_WORK TO BE COMPLETED_
Scan the listing below for the word "first" and copy every line where it occurs.

### ENTRIES SUPPLIED ###

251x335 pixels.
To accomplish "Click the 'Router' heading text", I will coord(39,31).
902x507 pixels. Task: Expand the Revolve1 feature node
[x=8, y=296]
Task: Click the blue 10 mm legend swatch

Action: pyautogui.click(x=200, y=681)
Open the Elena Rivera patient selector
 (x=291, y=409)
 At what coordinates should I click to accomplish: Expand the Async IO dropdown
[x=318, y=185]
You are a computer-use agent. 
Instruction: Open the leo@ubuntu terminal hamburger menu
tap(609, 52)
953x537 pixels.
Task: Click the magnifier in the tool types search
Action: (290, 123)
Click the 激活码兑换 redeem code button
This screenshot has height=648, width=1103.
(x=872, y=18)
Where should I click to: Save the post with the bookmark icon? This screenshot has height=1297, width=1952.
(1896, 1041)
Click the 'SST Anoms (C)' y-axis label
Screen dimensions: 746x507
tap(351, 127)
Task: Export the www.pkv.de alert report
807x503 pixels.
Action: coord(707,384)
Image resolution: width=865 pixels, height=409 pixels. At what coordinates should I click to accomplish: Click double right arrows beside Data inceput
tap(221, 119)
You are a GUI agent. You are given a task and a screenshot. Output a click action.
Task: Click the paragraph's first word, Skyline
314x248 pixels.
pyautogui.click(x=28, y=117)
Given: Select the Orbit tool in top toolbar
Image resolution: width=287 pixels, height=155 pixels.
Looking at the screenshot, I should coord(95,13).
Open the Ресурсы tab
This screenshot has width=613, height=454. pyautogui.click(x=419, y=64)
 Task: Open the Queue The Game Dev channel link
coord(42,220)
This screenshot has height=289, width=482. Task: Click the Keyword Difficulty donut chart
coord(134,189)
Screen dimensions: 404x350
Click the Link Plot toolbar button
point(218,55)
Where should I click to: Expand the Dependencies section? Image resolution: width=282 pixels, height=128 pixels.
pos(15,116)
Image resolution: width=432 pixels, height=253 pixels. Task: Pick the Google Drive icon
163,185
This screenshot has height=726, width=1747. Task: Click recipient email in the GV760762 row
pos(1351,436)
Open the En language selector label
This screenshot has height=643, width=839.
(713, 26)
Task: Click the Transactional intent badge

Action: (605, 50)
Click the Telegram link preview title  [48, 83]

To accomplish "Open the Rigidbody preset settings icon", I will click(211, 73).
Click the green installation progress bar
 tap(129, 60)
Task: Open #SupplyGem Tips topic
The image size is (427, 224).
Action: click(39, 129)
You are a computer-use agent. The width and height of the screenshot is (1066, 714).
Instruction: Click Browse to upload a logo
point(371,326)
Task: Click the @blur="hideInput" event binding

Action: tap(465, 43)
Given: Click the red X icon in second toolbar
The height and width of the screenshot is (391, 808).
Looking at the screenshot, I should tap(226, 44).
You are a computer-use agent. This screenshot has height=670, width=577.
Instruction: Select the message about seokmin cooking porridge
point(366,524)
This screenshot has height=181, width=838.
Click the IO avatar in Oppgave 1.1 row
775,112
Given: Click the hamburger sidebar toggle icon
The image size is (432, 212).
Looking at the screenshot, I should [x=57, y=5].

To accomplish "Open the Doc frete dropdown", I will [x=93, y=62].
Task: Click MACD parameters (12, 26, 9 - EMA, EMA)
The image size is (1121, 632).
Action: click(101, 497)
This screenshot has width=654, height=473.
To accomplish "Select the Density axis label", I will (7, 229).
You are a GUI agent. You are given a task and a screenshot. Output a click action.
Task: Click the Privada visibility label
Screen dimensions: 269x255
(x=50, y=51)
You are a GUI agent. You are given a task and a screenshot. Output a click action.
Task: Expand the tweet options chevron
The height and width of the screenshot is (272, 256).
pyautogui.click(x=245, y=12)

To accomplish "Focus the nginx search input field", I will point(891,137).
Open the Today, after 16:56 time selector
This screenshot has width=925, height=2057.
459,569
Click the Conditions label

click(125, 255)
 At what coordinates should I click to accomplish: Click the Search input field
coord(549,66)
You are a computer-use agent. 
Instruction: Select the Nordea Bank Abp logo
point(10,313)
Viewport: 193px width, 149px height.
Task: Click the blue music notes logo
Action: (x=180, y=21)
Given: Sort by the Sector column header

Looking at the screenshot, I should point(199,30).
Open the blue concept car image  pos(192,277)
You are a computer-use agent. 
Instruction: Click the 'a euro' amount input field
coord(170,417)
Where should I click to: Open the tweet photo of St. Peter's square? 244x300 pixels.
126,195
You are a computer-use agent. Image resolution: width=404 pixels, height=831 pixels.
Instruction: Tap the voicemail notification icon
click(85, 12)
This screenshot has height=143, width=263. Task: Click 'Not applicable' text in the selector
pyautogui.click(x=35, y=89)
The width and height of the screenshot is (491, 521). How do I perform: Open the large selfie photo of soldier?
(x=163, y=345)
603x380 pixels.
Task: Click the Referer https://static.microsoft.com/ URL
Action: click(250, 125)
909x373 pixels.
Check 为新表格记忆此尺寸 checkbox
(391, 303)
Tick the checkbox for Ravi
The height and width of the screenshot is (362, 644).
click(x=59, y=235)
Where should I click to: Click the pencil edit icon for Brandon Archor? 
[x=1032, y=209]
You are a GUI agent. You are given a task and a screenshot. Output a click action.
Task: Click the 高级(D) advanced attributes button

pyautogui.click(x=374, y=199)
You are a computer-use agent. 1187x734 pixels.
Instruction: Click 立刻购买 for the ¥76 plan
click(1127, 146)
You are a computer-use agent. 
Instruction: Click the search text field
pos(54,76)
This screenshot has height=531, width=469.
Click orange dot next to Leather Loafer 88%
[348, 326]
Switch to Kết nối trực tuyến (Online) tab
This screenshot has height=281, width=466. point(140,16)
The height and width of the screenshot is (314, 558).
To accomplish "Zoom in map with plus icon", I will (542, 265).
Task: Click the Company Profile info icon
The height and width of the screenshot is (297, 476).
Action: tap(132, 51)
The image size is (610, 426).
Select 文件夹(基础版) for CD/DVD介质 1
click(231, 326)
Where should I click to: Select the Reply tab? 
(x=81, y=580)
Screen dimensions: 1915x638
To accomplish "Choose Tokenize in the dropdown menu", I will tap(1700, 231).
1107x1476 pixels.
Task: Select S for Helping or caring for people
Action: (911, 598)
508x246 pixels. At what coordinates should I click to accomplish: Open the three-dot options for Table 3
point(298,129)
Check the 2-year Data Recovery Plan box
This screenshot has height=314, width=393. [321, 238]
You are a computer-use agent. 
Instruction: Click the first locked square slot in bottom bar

###

_RESPONSE TO THE TASK_
Task: Click the paragraph's first word, Skyline
Instruction: Click the first locked square slot in bottom bar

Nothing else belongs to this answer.